For two client projects this summer, I’ve needed an OCR solution, and I’ve ended up using Tesseract.  It seemed like the obvious choice – open source, been in development since the ’80’s, development ‘sponsored by Google’ since 2006, etc.

Initial signs were good.  I installed both the command line tool and the SDK on Linux.  Within 5 minutes I was getting results from the command line tool, and within an hour I was also getting results from my own test program using the API.  Only another few minutes after that, and I had got it using images provided by OpenCV, rather than by Leptonica, which it uses by default.  All was looking good.

But since then, things have gone downhill somewhat.  Maybe I’m using it in a case that it isn’t really designed for, and/or maybe I haven’t put enough time into training it with the specific font in question.

My ‘use case’ (without giving away client-specific details) is that I’m trying to recognise a sequence of numbers and letters, which may not be dictionary words – they may be acronyms, or just ‘random’ strings, and in some case will be individual letters.

For some characters it seems to work fairly well.  In some of the cases it doesn’t, it’s almost understandable:  An upper case letter ‘O’ does look a bit like an upper case letter ‘D’, and I can understand it confusing the upper case letter ‘I’ with the numeral ‘1’.  But in other examples, it almost always seems to confuse upper case ‘B’ and ‘E’, even when the difference (i.e. the right hand side) is clearly visible.  Why?!
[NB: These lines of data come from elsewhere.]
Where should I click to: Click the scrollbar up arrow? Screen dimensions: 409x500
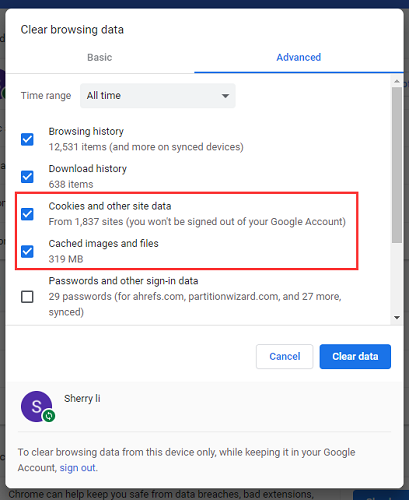(x=397, y=81)
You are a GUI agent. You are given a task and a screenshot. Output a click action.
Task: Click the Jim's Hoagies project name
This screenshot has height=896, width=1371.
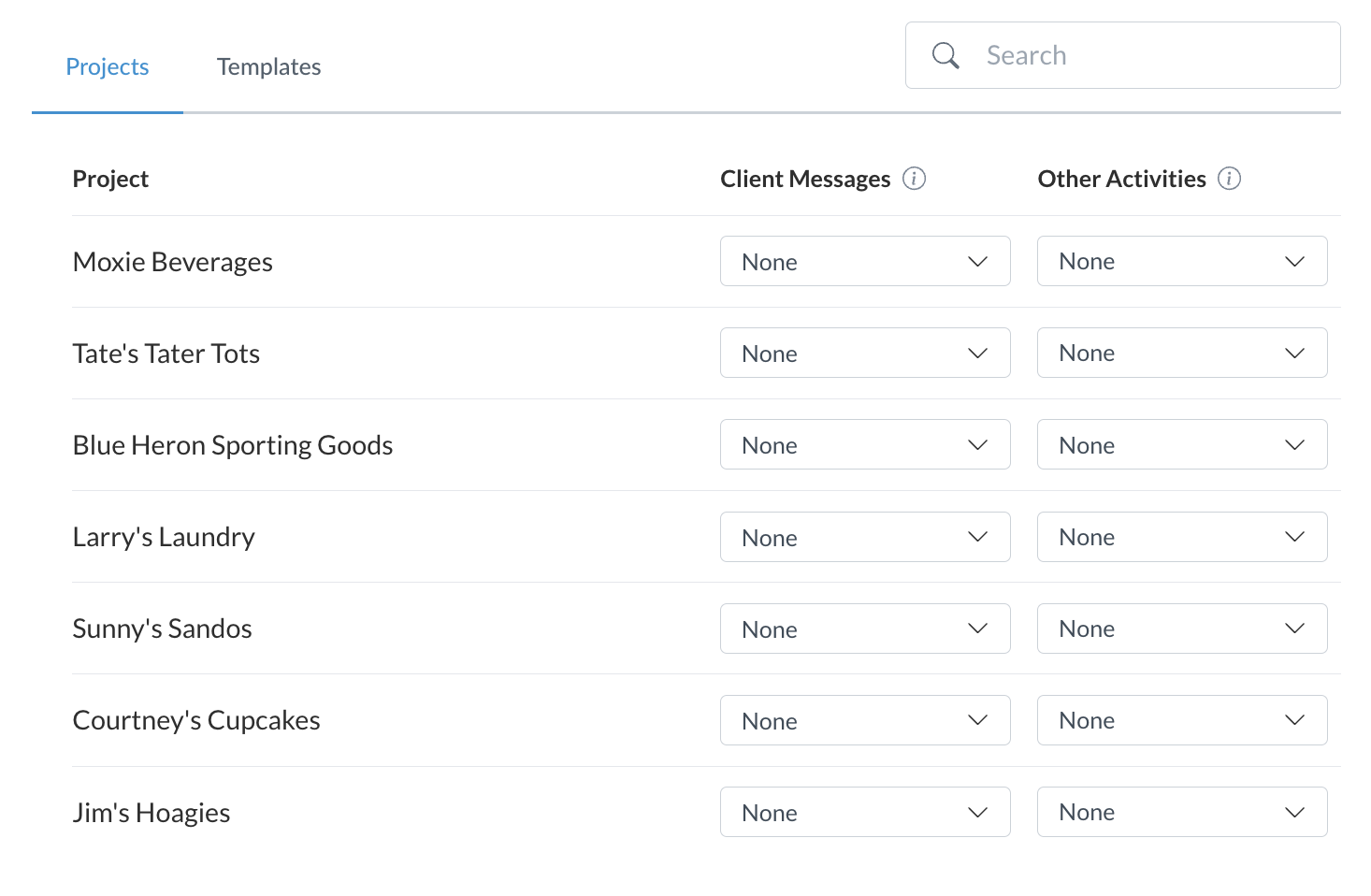pos(152,813)
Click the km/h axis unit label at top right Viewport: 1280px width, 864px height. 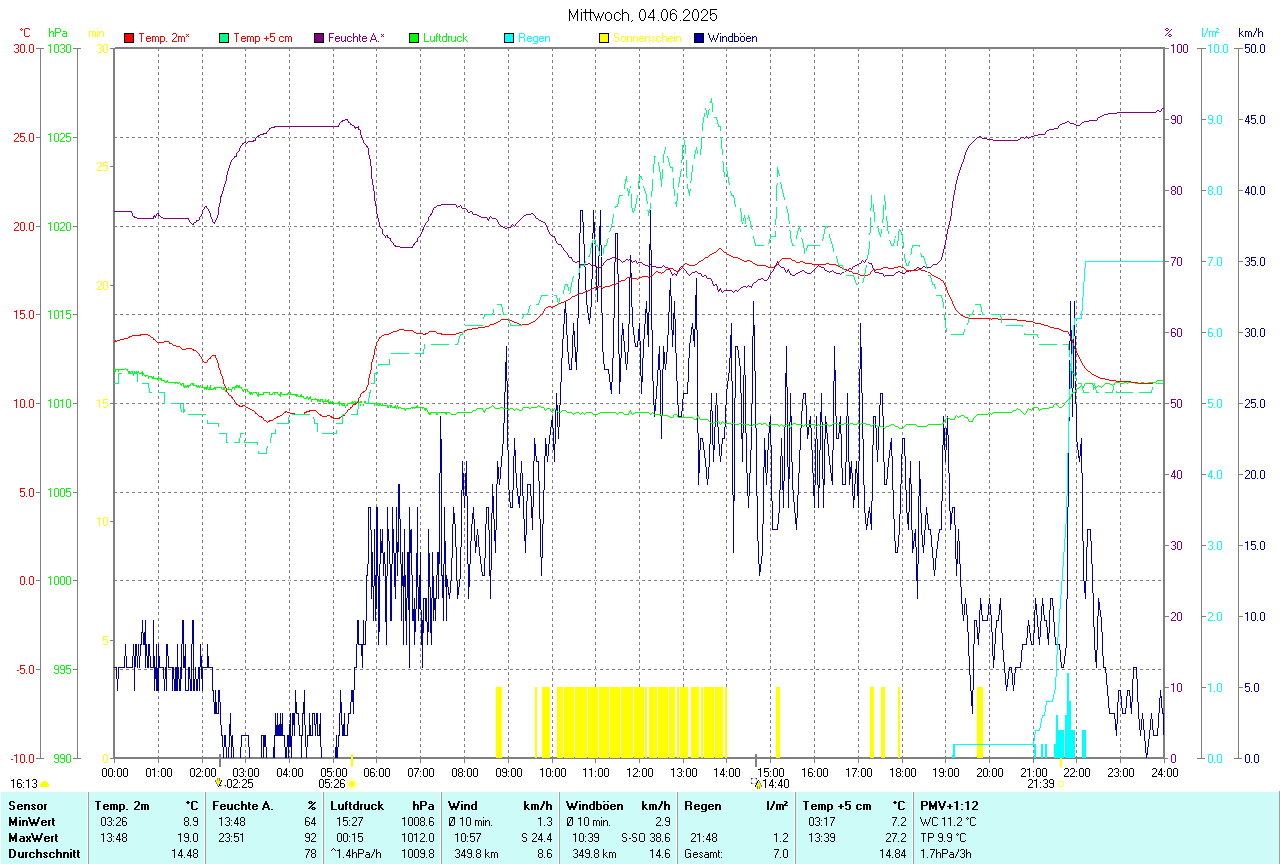pos(1251,33)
For customisation, it seems to want training on languages, which I can understand – but surely there should be the option to just train it on a new font and have it simply recognise on a character-by-character basis too?  There are options to switch off whole-word recognition, but they don’t seem to make much difference.

Finally, the whole thing is very under-documented, and unstable.  One wrong parameter, and the whole thing crashes without an error message.  In particular, the training process is long, cumbersome, and then crashes without further explanation.

I’ve spent a lot of time on this recently, and am probably about to give up for now.  On the plus side, I did get it working on Android, thanks to the tess-two library, but the OCR results themselves were of course the same.

I’m hoping Google will pump some serious resource into getting Tesseract up to scratch – or that someone will come up with a good (i.e. documented, stable, and working) open source alternative.

[rant ends]